A study by the University of Missouri makes it abundantly clear that opting into Medicaid expansion would be positive for the Show Me State’s economy, including the creation of more than 24,000 jobs in 2014 alone.
Let’s quickly review: Because of the Supreme Court decision last summer, states can choose to not participate in the Medicaid expansion found in the Affordable Care Act, which makes Americans at or below 138 percent of the federal poverty level eligible for Medicaid and provides the billions in federal dollars needed to insure them. Many leaders of both parties have opted in; some, like Texas Gov. Rick Perry, still stubbornly refuse.
In Missouri, the expansion would open up eligibility to 159,260 additional Missourians in 2014 alone. Because currently there are so many in Missouri without health insurance – roughly 15 percent of the population, or as many as 900,000 people – we are currently seeing reduced productivity, increased cost to public programs, increased private insurance premiums, and increased stress on emergency programs (uninsured folks using the ER as their health care).
But factor in Medicaid expansion, allowing at least a chunk of that 900,000 to afford insurance for the first time, and those problems start to inch down. In addition, with the federal money rolling in to pay for the expansion, health care companies will immediately need personnel. The University of Missouri study estimates that in 2014, we’d see 5,094 new jobs in nursing and care, 3,208 news jobs in retail, 2,905 new jobs at private hospitals, 2,108 new jobs in home care, and a host of other areas. They estimate a total of 24,008 Missouri jobs created in 2014.

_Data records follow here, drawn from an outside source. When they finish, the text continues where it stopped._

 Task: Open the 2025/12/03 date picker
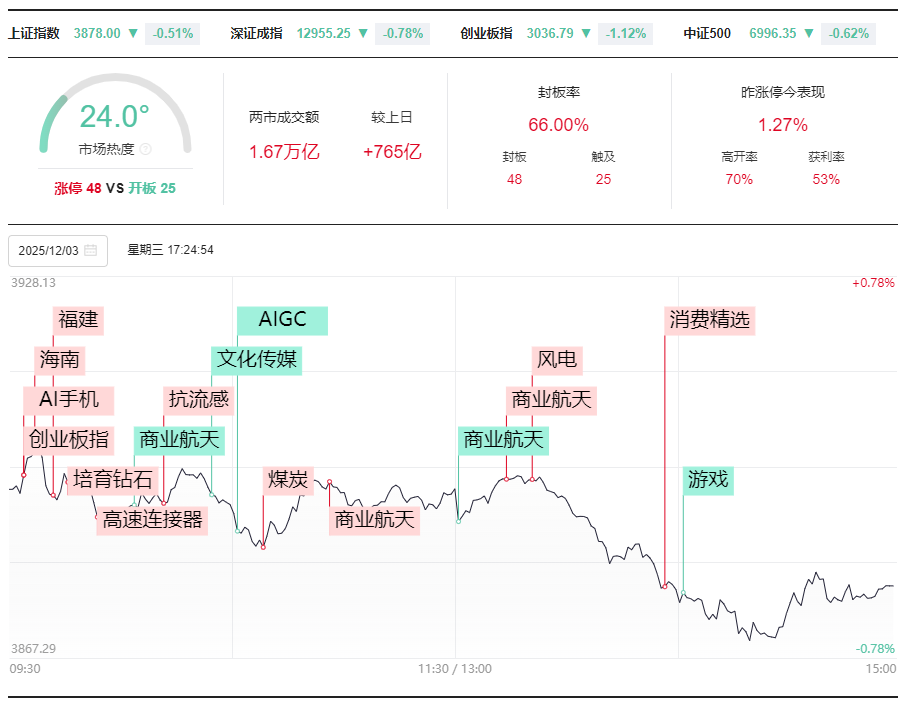pos(57,250)
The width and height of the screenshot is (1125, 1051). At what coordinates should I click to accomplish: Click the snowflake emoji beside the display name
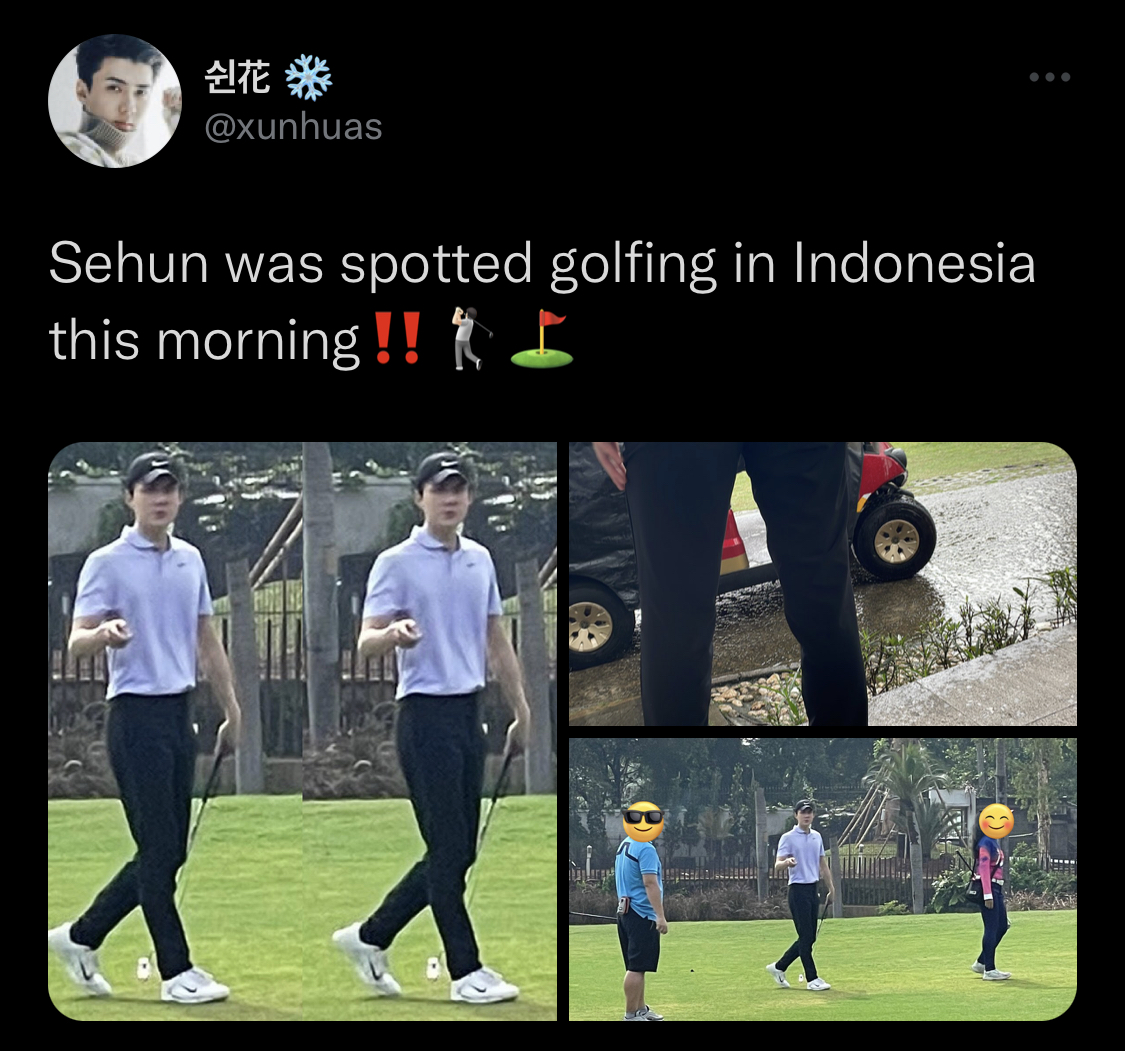pyautogui.click(x=309, y=77)
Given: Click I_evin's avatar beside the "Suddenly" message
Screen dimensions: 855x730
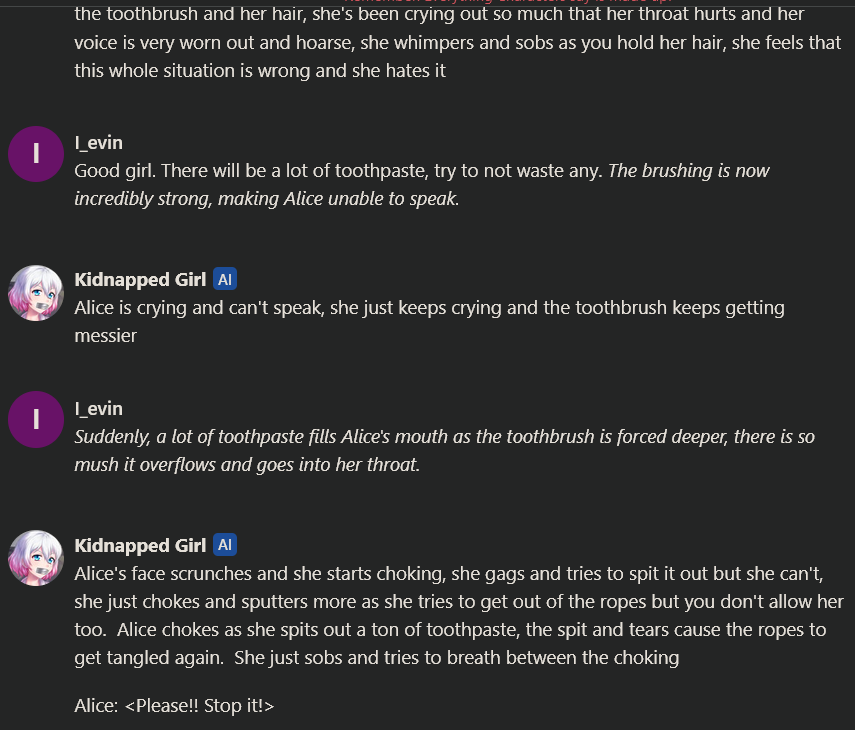Looking at the screenshot, I should coord(36,420).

Democratic Gov. Jay Nixon announced late last year that Missouri would be participating, calling it “the best thing to do for our state.” With the expected employment windfall, and newfound medical security for thousands of Missourians, it’s a no-brainer, right?
Some extremist members of the Republican-controlled legislature, unfortunately, have other ideas.
One House committee has already rejected the expansion bill supported by Gov. Nixon, while Rep. Jay Barnes (R-Jefferson City) has offered an alternative. He calls it “market-based” Medicaid expansion: instead of expanding eligibility to 138 percent of the poverty level (which he described as part of the Obama’s “left wing ideology”), he’d stop at 100 percent. Oh, and he’d pare down eligibility for children, leaving out 44,000 Missouri children.
Let’s put aside the morally bankrupt idea of kicking thousands of children of low-income parents off their health insurance. Even if Rep. Barnes’ bill went into law, under the guidelines set forth in the Affordable Care Act, Missouri probably still wouldn’t be eligible for the federal funds they need to do any of this in the first place, unless the Obama Administration made an exception.
So in other words, Rep. Barnes’ “alternative” proposal is not an alternative at all – it’s a roundabout way of scuttling Medicaid expansion completely.
Let’s not be fooled by Barnes’ political theater. Medicaid expansion does not have to be a partisan issue, as Republican Govs. Christie, Martinez, McDonnell, Kasich, and Scott have shown. This is about allowing the most vulnerable among us to have the medical security we all deserve – not to mention putting thousands of Missourians back to work.